When you’re in position, you’ll have the advantage of watching what your opponent does on every street. You want the pot to be as big as possible when you have this advantage.
If you’re in the blinds and some moron is opening 50% of the hands against you, it’s time to take the fight to him. Re-raise and attack post-flop. He’s unlikely to hit the flop well and won’t be able to stand the heat.
When someone keeps raising on almost every hand, you should take that personally if you’re on the button, cutoff, or hijack. Why do they think they can raise with you to their left? Why do they feel they can take your steal position?
Reraise them with some halfway decent hand and be prepared to fire. Let’s see how well they can defend their J-To or 6-4s.
Inability To Bluff Leads to Losing at Poker
There are many poker players who have the same strategy:
“I’ll see as many flops as possible. When I hit a huge hand, I’ll start betting, and then I’ll win a huge pot!”
The problem with that strategy is that most people have learned how to fold one mediocre pair by the river, so they’re not as likely to pay you off. Everyone else at your table will be playing the same strategy, so you’ll all be trading coolers with each other.
You need to pick up pots when no one has much of a hand. If you can win money with nothing, then you can increase your earnings with skill.
If your opponent just calls you out of the blinds, that tends to be a weak and large range. They won’t likely hit the flop solidly. Keep blasting them, especially on boards with flush and straight draws where they likely would have raised their sets and two pairs. If you think they’re holding on for dear life with one pair, keep over-betting and see how brave they are.
Not Betting Large Enough With Big Hands
This is another problem you’ll see many players have who are losing at poker.
Early position will raise. Lojack calls. Hijack calls. They call from the cutoff with 5-5. Button calls. Big blind calls.
The board comes Ah-Th-5c. It gets checked to the cutoff player who just flopped a set. And they bet 33% of the pot because they want to be balanced.
Don’t balance here! Your opponents aren’t paying any attention. They’re on their phone scanning X and sports betting. Or they’re watching the game.

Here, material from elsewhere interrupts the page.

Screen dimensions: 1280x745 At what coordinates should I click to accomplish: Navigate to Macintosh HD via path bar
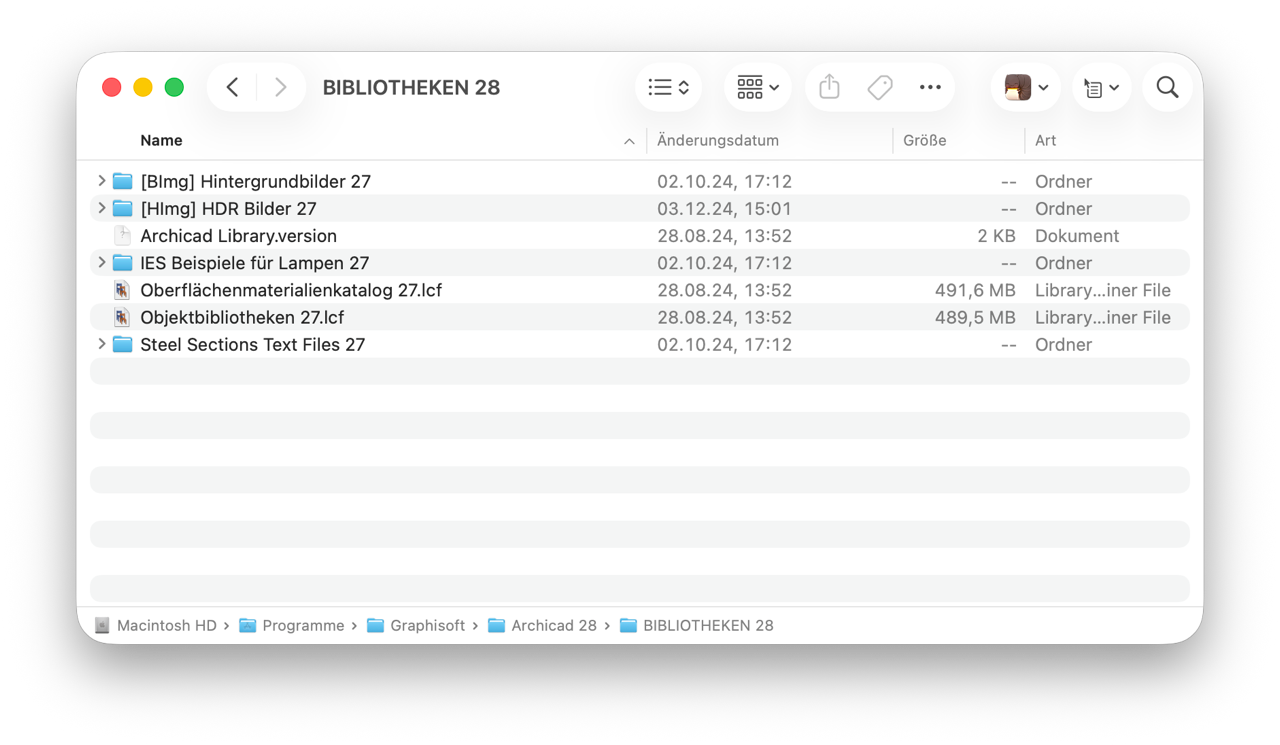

It is incredibly likely that someone has a good flush draw here or top pair. They’re not going to fold to the first bet. Bet 80% pot. Bet huge! Start building the pot now and get your chips.
Too Much Cold Calling
This is the crown jewel of leaks. Professional poker players are aggressive. Players losing at poker are passive. Professional poker players want to win the most money from the biggest pots. Losing players want to see the most flops so they don’t get bored.
You can make money calling raises from the button or cutoff because you’ll likely be in position for the rest of the hand, but if you cold call from an earlier position it is extremely likely you’ll be out of position or someone will squeeze behind you.
If you call from the small blind, you’ll be out of position the entire hand. People will get to see if you fold, call, or raise on every board. If you just call and don’t raise on a dangerous board where most premiums would raise, they’ll use that information against you and keep firing.
Stay out of trouble. Reraise or fold more.
Playing Too High And Tilting
No one gets tilted when they go on a ski trip and spend tons of money on the lift tickets. Why? Because they’re not trying to make money skiing. They know how much money they’re spending and they’ve prepared for it.
Poker is no different. You’re supposed to play poker for fun. You’re supposed to have a fixed budget. There should be no expectation of making money. If you make money, great, but that wasn’t the point. The point was enjoying yourself and getting to play some cards.
If you’re playing too high, you’re going to tilt. You will be the one losing at poker. You’re making a card game too important. Move down.
Conclusion
Improving your poker game often comes down to recognizing and correcting these common habits that drain your stack. By learning when to fold, bet boldly, or control your tilt, you can turn these pitfalls into profitable adjustments and play smarter in every hand. Then you will no longer be losing at poker.